Il Trebbiano di Soave è un vitigno a bacca bianca autoctono del Veneto, legato storicamente all’area collinare di Soave in provincia di Verona. Per lungo tempo è stato confuso con altre varietà del gruppo Trebbiano, ma gli studi genetici lo hanno identificato come sinonimo di Turbiana, vitigno strettamente imparentato con la famiglia dei Verdicchi e distinto dal Trebbiano Toscano.
La sua presenza è documentata nei registri agronomici locali almeno dal XVIII secolo, quando veniva già considerato un’uva di pregio per la produzione di vini bianchi fini e longevi. Oggi rappresenta una delle componenti fondamentali del patrimonio ampelografico veronese ed è parte integrante dello stile dei bianchi di Soave.
Aree di coltivazione
Il baricentro produttivo del Trebbiano di Soave è il Veneto, in particolare:
– il territorio di Soave e Montecchia di Crosara;
– l’areale collinare di Gambellara;
– la provincia di Verona, nelle zone collinari basaltiche e calcaree.

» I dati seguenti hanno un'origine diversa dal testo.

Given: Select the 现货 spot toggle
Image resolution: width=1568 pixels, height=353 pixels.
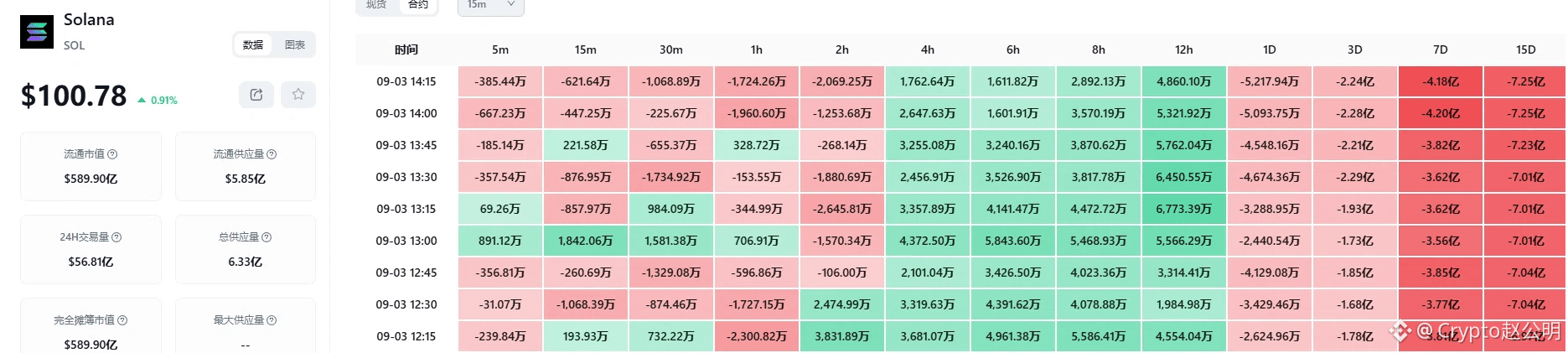Looking at the screenshot, I should [376, 5].
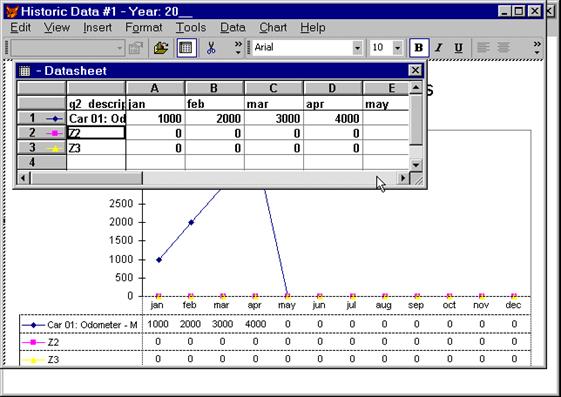The width and height of the screenshot is (561, 397).
Task: Toggle Bold formatting button
Action: 419,48
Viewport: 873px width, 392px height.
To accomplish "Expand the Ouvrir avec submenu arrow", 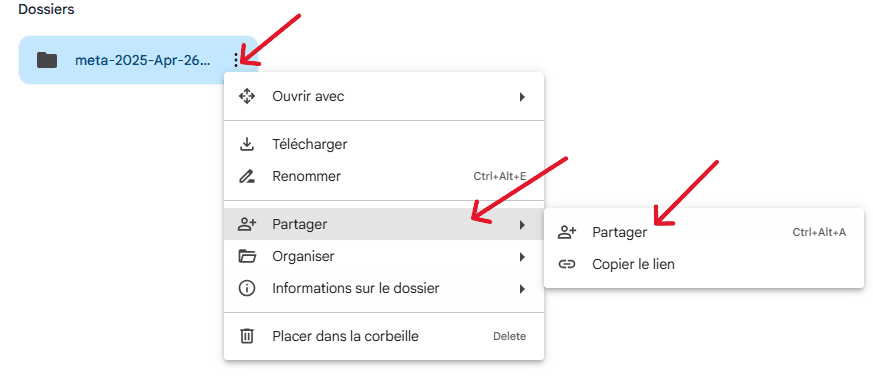I will [522, 97].
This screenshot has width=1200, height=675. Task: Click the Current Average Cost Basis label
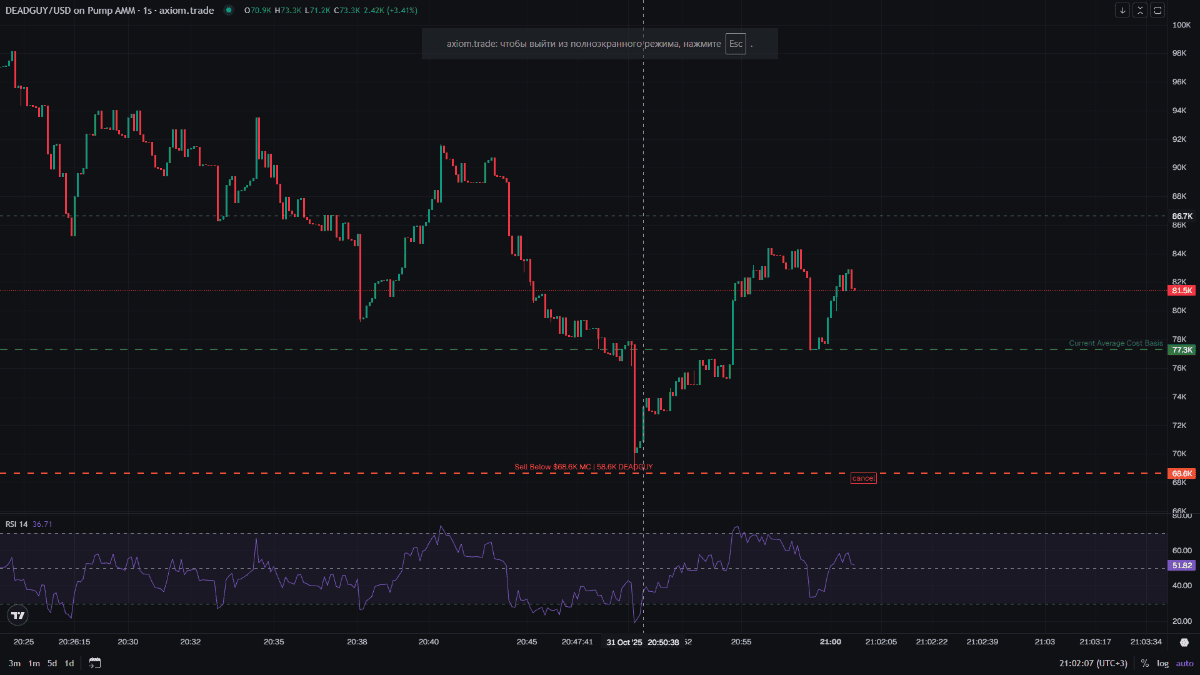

È ammesso nei disciplinari delle DOC Soave, Soave Classico, Gambellara e in alcune IGT venete.
Fuori dalla regione la sua presenza è minima, anche se piccoli impianti si trovano in Lombardia (aree limitrofe al Garda) grazie alle affinità genetiche con la Turbiana.
All’estero non è praticamente coltivato, confermandone la forte identità territoriale.
Caratteristiche ampelografiche
La foglia del Trebbiano di Soave è media o medio-grande, quasi sempre trilobata, con lembo sottile, ondulato e finemente bolloso.
Il grappolo è medio, conico, spesso alato, a compattezza variabile.
L’acino è medio, sferico, con buccia sottile di colore giallo-verde e buona pruina.
La polpa è succosa, ricca di acidità e con sapore delicatamente aromatico, più fine rispetto alle altre varietà del gruppo Trebbiano.
Le sue caratteristiche lo rendono perfettamente adatto alla produzione di vini bianchi eleganti e longevi.
Caratteristiche colturali e agronomiche
Il Trebbiano di Soave è un vitigno di vigoria medio-elevata, con buona produttività ma capace di livelli qualitativi molto alti quando le rese vengono contenute.
Predilige i suoli vulcanici e basaltici dell’areale di Soave, così come i terreni calcarei delle colline veronesi.
Mostra buona resistenza alla siccità e discreta tolleranza alle principali malattie, mentre il grappolo compatto può essere sensibile alla botrite nelle annate molto umide.
La maturazione è medio-tardiva e beneficia di un clima con forti escursioni termiche, che ne preservano l’aromaticità e la freschezza.
Caratteristiche enologiche del vitigno
In vinificazione, il Trebbiano di Soave dà mosti con elevata acidità, buon estratto e una finezza aromatica superiore a quella di altre varietà della famiglia Trebbiano.
L’affinamento in acciaio valorizza la sua componente fresca e minerale, mentre prolungati contatti con le fecce possono aumentare struttura e complessità.
In alcune versioni, soprattutto in Soave Classico, viene impiegato anche in percentuali limitate per accompagnare la Garganega, conferendo slancio acido e capacità evolutiva.
Raramente è vinificato in purezza, ma le versioni monovitigno mostrano un potenziale qualitativo notevole.
Caratteristiche organolettiche del vino
Il vino da Trebbiano di Soave presenta colore giallo paglierino con riflessi verdolini.
Al naso mostra aromi eleganti di fiori bianchi, agrumi, pera, mandorla e lievi note minerali.
Al palato è fresco, con acidità brillante, buona struttura, ottima persistenza e una sensazione gustativa agile ma profonda.
Nelle versioni provenienti da suoli vulcanici emergono chiaramente note minerali, mentre quelle dei versanti calcarei tendono a esprimere maggiore finezza aromatica.
Ha una buona capacità di evoluzione, con sviluppo di aromi di miele, erbe secche e mandorla tostata.